Within a day, HE slid into the DMs. Not me. He initiated.

Within a week, the fake profile and my boyfriend were having full conversations. Flirty. Personal. He told "her" he was single. He told "her" he lived alone. He asked "her" to meet up for drinks in Fort Worth.

I have screenshots of everything.

Here is where it gets complicated: technically, he has not cheated. He flirted with a profile that does not exist. He agreed to a date that will never happen. But the INTENT is there. He told a stranger he was single. He pursued someone who was not me.

I have not told him yet. I do not know how to bring it up without admitting what I did. "I catfished you" is not a great opening line.

My friends are split. Half say he failed the test and I should leave. Half say I am psycho for setting the trap and I violated his trust.

Both sides might be right.

The real question is: if I had not done this, would I have ever found out? Or would I have stayed in a relationship with someone who was one real DM away from cheating?

I know this is messy. I know I am not the hero of this story. But I needed to tell someone.

Community ReportAutomatedSource: Community ReportPublished: Apr 5, 2026, 12:03 AM

Both of you are wrong but he is MORE wrong. You set a trap, which is unhealthy and shows trust was already gone. But he walked into it eagerly, lied about being single, and tried to meet up. That is not a gray area. He was actively trying to cheat.

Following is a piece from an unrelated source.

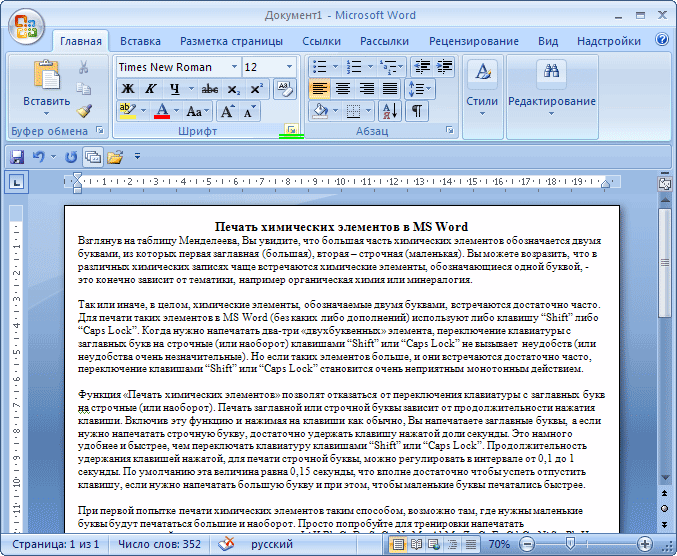Click the Стили button
The width and height of the screenshot is (677, 556).
(x=482, y=85)
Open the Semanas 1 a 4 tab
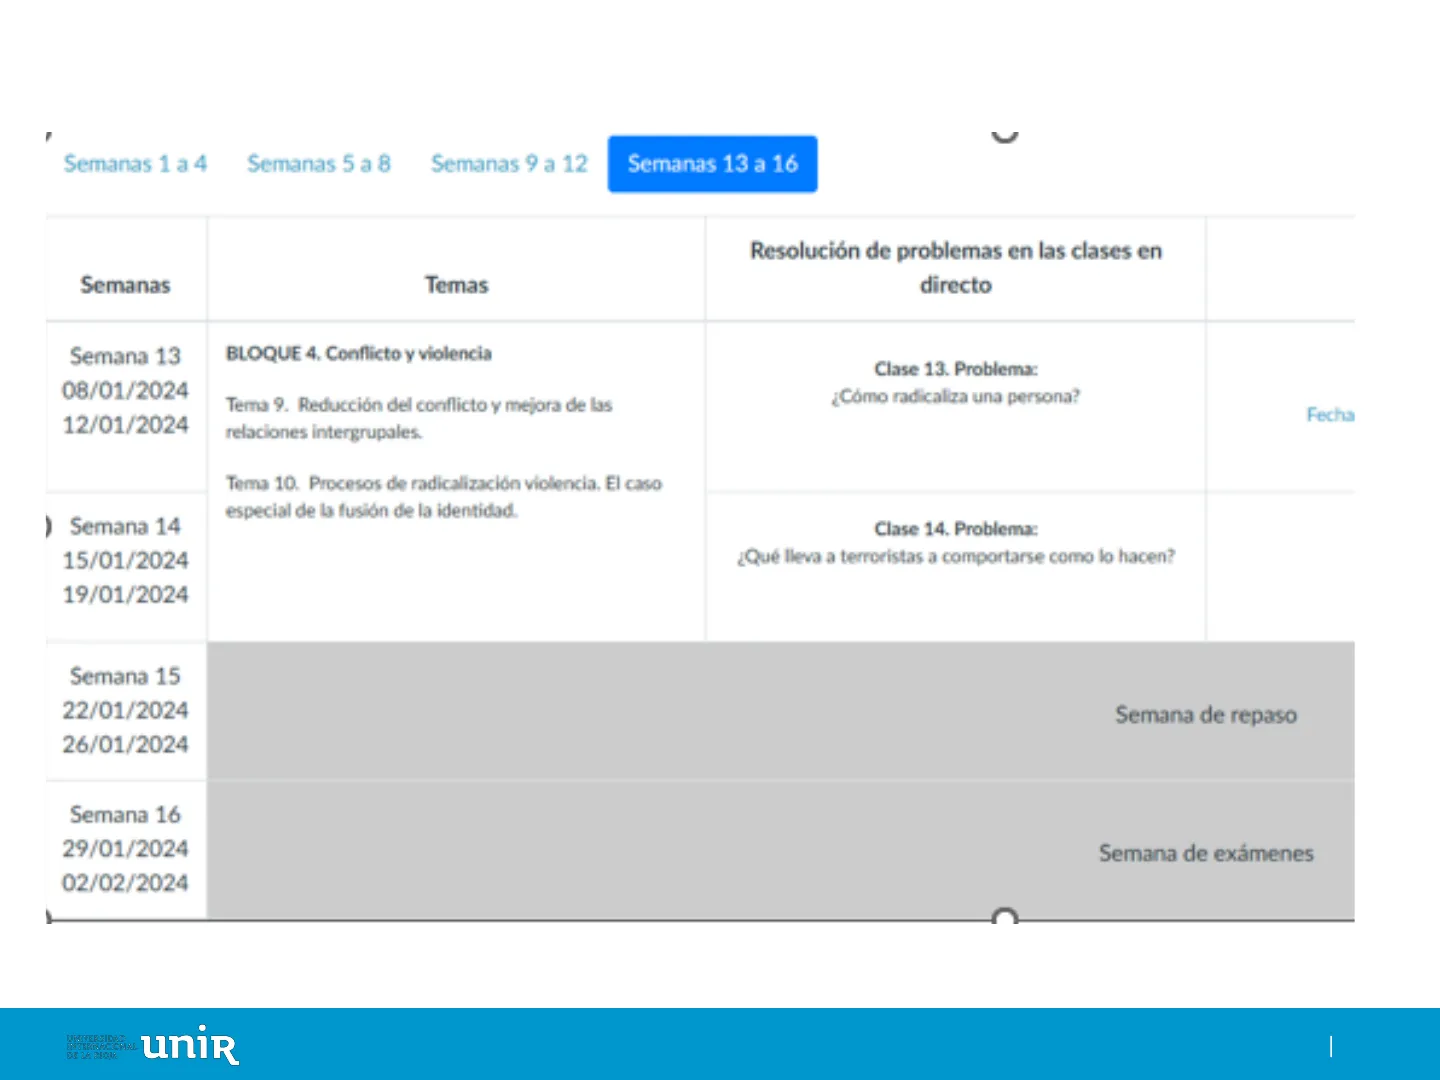The width and height of the screenshot is (1440, 1080). pos(135,164)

I did this exact thing in 2024 and I regret it. Not because my ex was innocent (he was not) but because it consumed me. The obsession with testing him became its own toxic behavior. Leave him based on the gut feeling you ALREADY had. You did not need the proof.

This is simultaneously the most unhinged and the most relatable thing I have read on this app. I think a lot of people have thought about doing this. You actually did it. I am not sure if that is brave or concerning.

Him responding to a random IG model within an hour and DMing her first is the real tell. That is a man who was already looking. The fake profile just made it easier for him.

You need to just end it. Do not show him the screenshots. Do not explain the catfish. Just say it is not working and leave. Showing the evidence opens you up to him flipping the narrative and making YOU the villain.

Hot take: the relationship was already over before you made the fake profile. The catfishing did not break trust — it revealed that trust was already broken. You just confirmed what you already knew.